= DiVA (open archive) =

Swedish open digital publication repository

DiVA (short from Digitala Vetenskapliga Arkivet, "Digital Scientific Archive") and is a digital repository that enables Swedish universities, university colleges, public authorities, research institutes and museums to collect and make publications openly available.

DiVA is Sweden's most used system for registration and dissemination of research publication data with its almost 50 affiliated organizations. When research documents are published in DiVA they can be searched from the joint search tool DiVA portal and become also accessible and searchable in a large number of other national and international search tools, such as OpenAire, Swepub, Libris, Google Scholar, WorldCat and BASE. All posts in DiVA are provided with a permanent identifier in the form of a URN:NBN, a solution provided by the National Library of Sweden. This means that all publications are provided with stable links and can be accessed via the national reference service.

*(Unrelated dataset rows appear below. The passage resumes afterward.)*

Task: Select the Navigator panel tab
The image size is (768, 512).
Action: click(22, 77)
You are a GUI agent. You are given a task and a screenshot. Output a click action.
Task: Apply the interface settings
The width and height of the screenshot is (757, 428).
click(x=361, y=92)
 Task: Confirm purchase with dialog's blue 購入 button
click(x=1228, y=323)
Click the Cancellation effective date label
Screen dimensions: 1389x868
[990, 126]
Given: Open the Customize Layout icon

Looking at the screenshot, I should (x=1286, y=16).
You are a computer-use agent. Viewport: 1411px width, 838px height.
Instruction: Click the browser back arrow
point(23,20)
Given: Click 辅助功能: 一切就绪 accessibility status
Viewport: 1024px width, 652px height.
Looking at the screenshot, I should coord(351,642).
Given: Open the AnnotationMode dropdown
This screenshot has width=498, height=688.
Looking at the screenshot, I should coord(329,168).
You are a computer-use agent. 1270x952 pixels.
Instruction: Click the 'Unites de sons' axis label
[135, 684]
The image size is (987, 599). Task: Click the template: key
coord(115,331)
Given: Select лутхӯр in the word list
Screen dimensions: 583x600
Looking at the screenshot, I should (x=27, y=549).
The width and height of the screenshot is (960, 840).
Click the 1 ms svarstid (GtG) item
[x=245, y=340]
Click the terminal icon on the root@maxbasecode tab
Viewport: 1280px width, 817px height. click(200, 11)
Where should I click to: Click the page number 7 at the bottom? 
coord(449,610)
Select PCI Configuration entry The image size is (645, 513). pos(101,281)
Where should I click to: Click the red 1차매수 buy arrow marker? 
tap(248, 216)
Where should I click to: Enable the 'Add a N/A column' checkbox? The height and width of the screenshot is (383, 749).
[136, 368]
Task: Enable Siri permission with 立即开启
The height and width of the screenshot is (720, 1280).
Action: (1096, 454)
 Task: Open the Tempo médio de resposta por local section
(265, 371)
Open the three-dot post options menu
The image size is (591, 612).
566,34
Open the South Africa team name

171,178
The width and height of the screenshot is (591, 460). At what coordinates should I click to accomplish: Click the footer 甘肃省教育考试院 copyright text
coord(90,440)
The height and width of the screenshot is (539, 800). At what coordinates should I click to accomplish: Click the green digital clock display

URN stands for Uniform Resource Name and NBN for National Bibliography Number.

Web statistics from DiVA show high usage with about 50 million downloads per year, which corresponds to over 130,000 per day and an average of 95 downloads per minute.

DiVA is developed in collaboration between all the associated members as a consortium. DiVA members make joint decisions on budgets, strategies and development goals. Management and system development are financed through set fees. The system is owned by Uppsala University and the responsibility for its management and support lies with Uppsala University Library. Everyone interested can follow DiVAs development via the DiVA wiki pages or DiVAs blog (in Swedish).

==Functionality==
DiVA enables researchers and other employees of the participating organizations to store, administer and publish information about their publications in one system. Data collection can be done in different ways from both internal and external sources and publications can be entered manually or imported from sources such as Scopus, Web of Science, arXiV and Mendeley. Each member organization owns and is responsible for the content of its own database and has a local search interface in addition to the common one.

The core functionality of DiVA is the registration and digital dissemination of metadata and full texts for publications. There are about twenty different publication types in DiVA that are adapted to their specific content, e.g. article in journal, dissertation, book, chapter in book, conference paper, artistic output, report and student essays. It is also possible to add project information to DiVA, either by importing project records from the Swedish Research Council's database SweCris or by manually adding information about local projects. In DiVA, a link can also be made between the project and its publications. The function for adding project information to DiVA is optional and must be activated by the member. It is also possible to upload and publish full texts and other files in a variety of formats together with the metadata.

Information from DiVA can be displayed in lists of publications on web pages and disseminated to other databases and search engines, e.g. Libris and SwePub. In addition to DiVA being a broad platform for open access to publications, it is also a source of data for statistics and evaluations.

==History==
The first initiative for DiVA was taken in 1998, when the Vice-Chancellor of Uppsala University commissioned a study with the aim to prepare proposals for overall regulations and working methods for the University's scholarly publication on www. The first version of DiVA was launched three years later. In the beginning the main focus was to publish doctoral theses and to implement a workflow for posting the theses. The DiVA collaboration started in 2003 with 5 members, and the DiVA consortium was founded.

The requirement for bibliometrics and evaluation of Swedish research led to new demands for publication databases. Therefore, DiVA was further developed and a completely new version was launched in 2008. With the new version of Diva, the system became not only a platform for full-text publications but also an institutional repository and bibliographic database for all kinds of research publications. With the new version of DiVA, the number of members has gradually increased, also with new types of organizations such as research institutes, public authorities and museums. Recently, new work has begun to develop DiVA into a new in-house developed platform Cora.